With the pictures left out, write every entry down exactly.
Available records below:
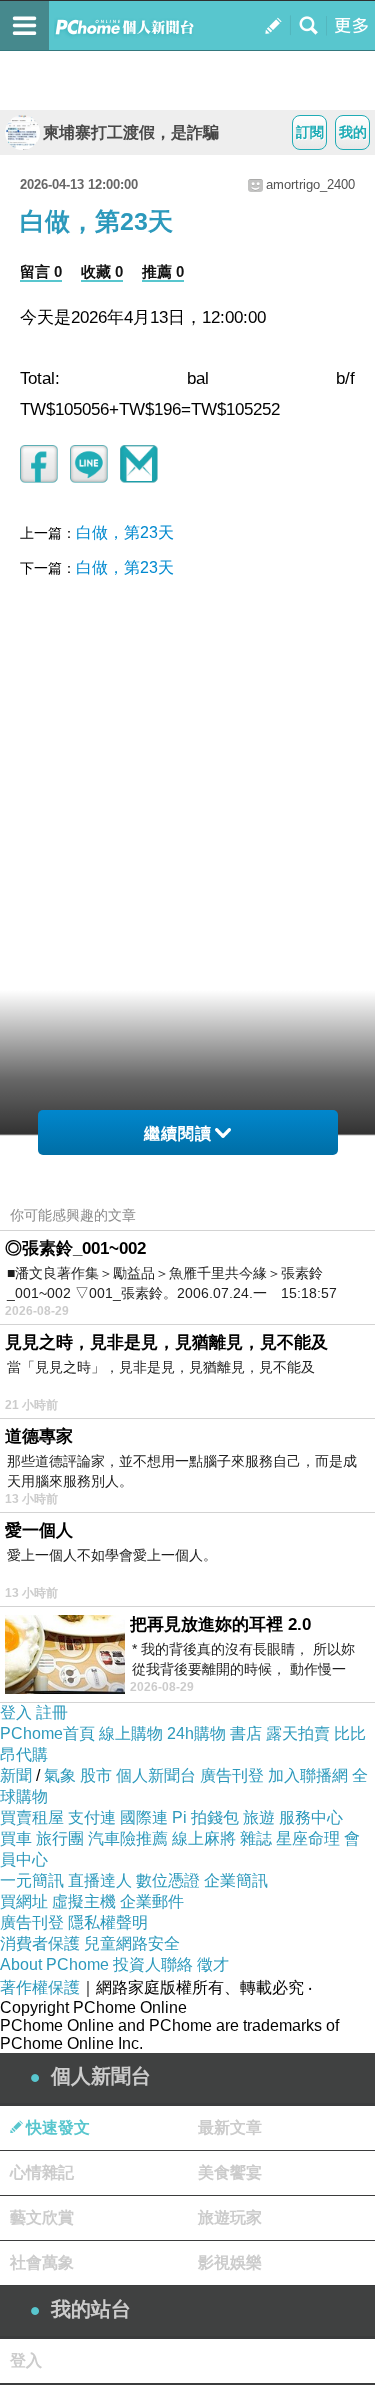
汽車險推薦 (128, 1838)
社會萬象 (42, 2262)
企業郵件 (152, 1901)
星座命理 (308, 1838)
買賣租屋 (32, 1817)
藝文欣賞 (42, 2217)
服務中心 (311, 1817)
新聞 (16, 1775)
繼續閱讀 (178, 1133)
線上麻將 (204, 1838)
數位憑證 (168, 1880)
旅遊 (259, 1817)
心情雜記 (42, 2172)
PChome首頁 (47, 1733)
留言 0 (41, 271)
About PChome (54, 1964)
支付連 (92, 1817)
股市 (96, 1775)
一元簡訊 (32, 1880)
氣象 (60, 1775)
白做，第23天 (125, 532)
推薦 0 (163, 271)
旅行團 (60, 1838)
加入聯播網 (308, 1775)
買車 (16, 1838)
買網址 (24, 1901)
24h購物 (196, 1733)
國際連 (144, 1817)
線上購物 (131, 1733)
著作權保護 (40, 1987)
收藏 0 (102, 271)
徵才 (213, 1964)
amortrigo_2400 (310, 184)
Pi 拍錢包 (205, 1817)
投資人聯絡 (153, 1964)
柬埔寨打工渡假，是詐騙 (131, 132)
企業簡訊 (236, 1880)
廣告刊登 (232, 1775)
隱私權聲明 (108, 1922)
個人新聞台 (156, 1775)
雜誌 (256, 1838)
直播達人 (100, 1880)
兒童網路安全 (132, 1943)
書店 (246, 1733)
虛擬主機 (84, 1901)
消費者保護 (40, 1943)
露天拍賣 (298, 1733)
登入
End of Available records.
Response to the exercise:
汽車險推薦 (128, 1838)
社會萬象 (42, 2262)
企業郵件 (152, 1901)
星座命理 (308, 1838)
買賣租屋 (32, 1817)
藝文欣賞 (42, 2217)
服務中心 (311, 1817)
新聞 (16, 1775)
繼續閱讀 (178, 1133)
線上麻將 (204, 1838)
數位憑證 (168, 1880)
旅遊 (259, 1817)
心情雜記 (42, 2172)
PChome首頁 (47, 1733)
留言 0 (41, 271)
About PChome (54, 1964)
支付連 (92, 1817)
股市 (96, 1775)
一元簡訊 (32, 1880)
氣象 (60, 1775)
白做，第23天 (125, 532)
推薦 0 (163, 271)
旅行團 (60, 1838)
加入聯播網 (308, 1775)
買車 (16, 1838)
買網址 (24, 1901)
24h購物 (196, 1733)
國際連 (144, 1817)
線上購物 (131, 1733)
著作權保護 (40, 1987)
收藏 0 (102, 271)
徵才 (213, 1964)
amortrigo_2400 (310, 184)
Pi 拍錢包 (205, 1817)
投資人聯絡 (153, 1964)
柬埔寨打工渡假，是詐騙 (131, 132)
企業簡訊 (236, 1880)
廣告刊登 (232, 1775)
隱私權聲明 (108, 1922)
個人新聞台 (156, 1775)
雜誌 (256, 1838)
直播達人 (100, 1880)
兒童網路安全 (132, 1943)
書店 (246, 1733)
虛擬主機 (84, 1901)
消費者保護 (40, 1943)
露天拍賣 (298, 1733)
登入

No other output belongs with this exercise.